My current exploration of the problem was based off of the question: Would it be possible to create an algorithm for 3-SAT that has a runtime which is polynomial with the input size and the number of accepting solutions? (Probably not, but it makes for an interesting exercise.)

It is obvious that, if such an algorithm existed, then 3-SAT could be solvable by using the input size to compute the maximum number of steps the algorithm would run assuming that the input was not satisfiable (guaranteed to be polynomial with the input size, because the number of accepting solutions would be 0) and running the algorithm for that many steps. If the algorithm had not rejected by that point, then the input can be accepted because we know the algorithm will not reject at all.

As a first attempt at this, I have defined a datatype SatisfactionSet which contains the following:

  • A list of the clauses that must be satisfied by every possible solution in the set
  • A set of the variables that are covered by the SatisfactionSet. Every variable must appear in at least one of the clauses listed and if a variable appears in one of the clauses it must appear here.

COLLECTED DATA:
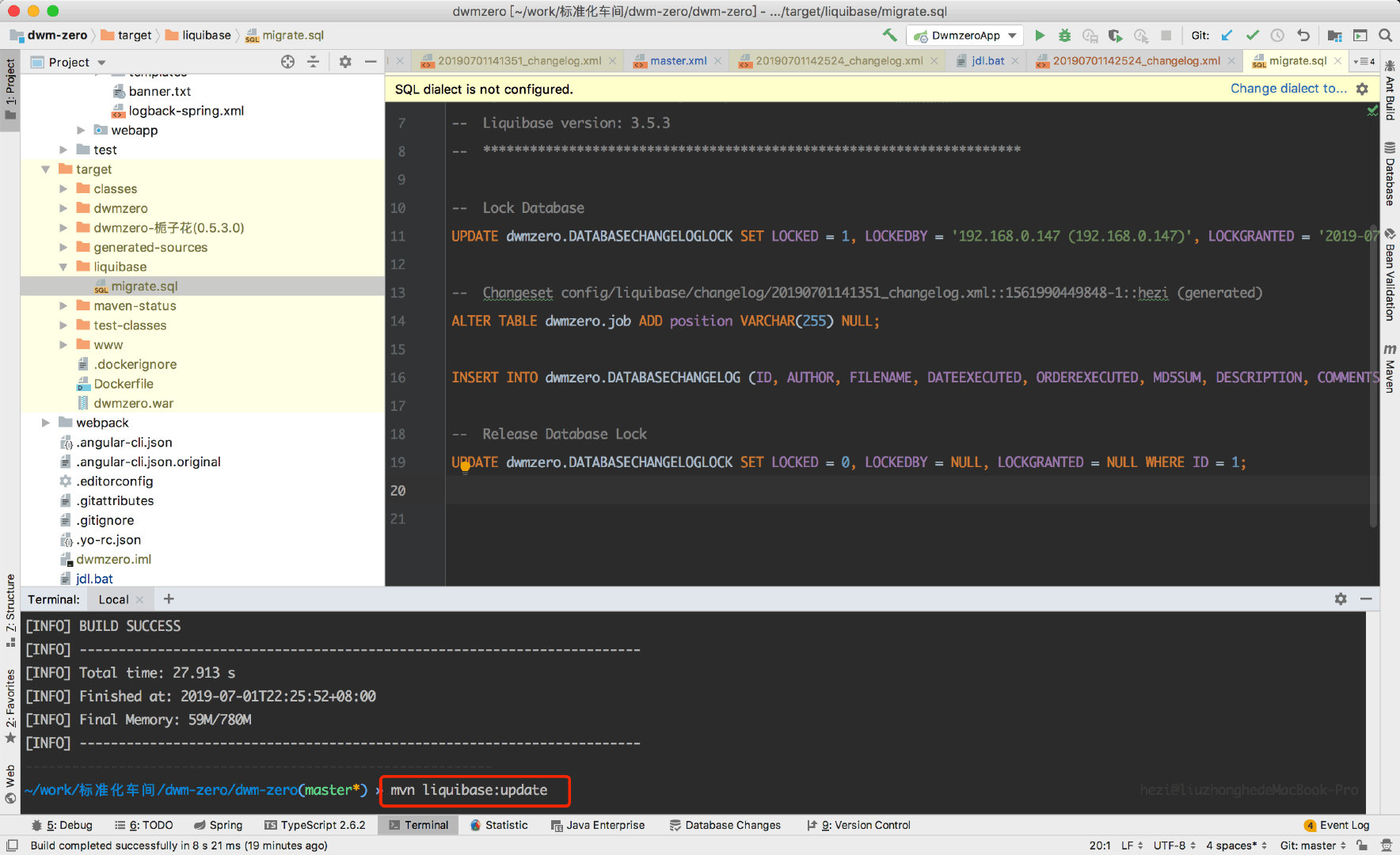Run the DwmzeroApp configuration
Image resolution: width=1400 pixels, height=855 pixels.
[1040, 36]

TASKS FOR THIS EXERCISE:
**1)** Answer these from the 3-SAT passage, each on its own line:
(a) Besides the input size, what should the runtime be polynomial with?
(b) For an input that is not satisfiable, what would the number of accepting solutions be?
(c) What is the name of the datatype the writer has defined?
**2)** List, in order, the steps of the procedure the 3-SAT passage gives for solving 3-SAT with such an algorithm.
**3)** Extend the 3-SAT passage from its last sentence.

RESPONSES TO THE TASKS:
**1)**
(a) The number of accepting solutions.
(b) 0.
(c) SatisfactionSet.

**2)**
1. Use the input size to compute the maximum number of steps the algorithm would run if the input were not satisfiable.
2. Run the algorithm for that many steps.
3. If the algorithm has not rejected by that point, accept the input.

**3)**
  • A list containing all possible assignments of the variables in the above set that would satisfy the listed clauses. In other words, if the above set contains m variables, this list would contain at most 2^m assignments and every one of them must be able to satisfy all clauses

Two SatisfactionSets can be joined by concatenating their lists of clauses, taking the union of their variable sets, and iterating through to match each assignment from the first SatisfactionSet with as many compatible assignments from the second SatisfactionSet as possible. Every matching of assignments takes the union of the two assignments and makes it into an assignment in the joined SatisfactionSet.

The object produced by joining two SatisfactionSets always replaces the two objects being joined in the list of all SatisfactionSets.

Two SatisfactionSets are only eligible to be joined if their variable sets have at least one variable in common.

Our algorithm initializes by creating one SatisfactionSet for each clause in the input.

If a SatisfactionSet is ever created (either initially or by joining) that has an empty list of satisfying assignments, then our algorithm rejects the input, saying that it is not satisfiable.

Our algorithm runs until it either rejects or there are no remaining pairs of SatisfactionSets that are eligible to be joined together. If there are no remaining pairs eligible to be joined and we haven't rejected, we accept.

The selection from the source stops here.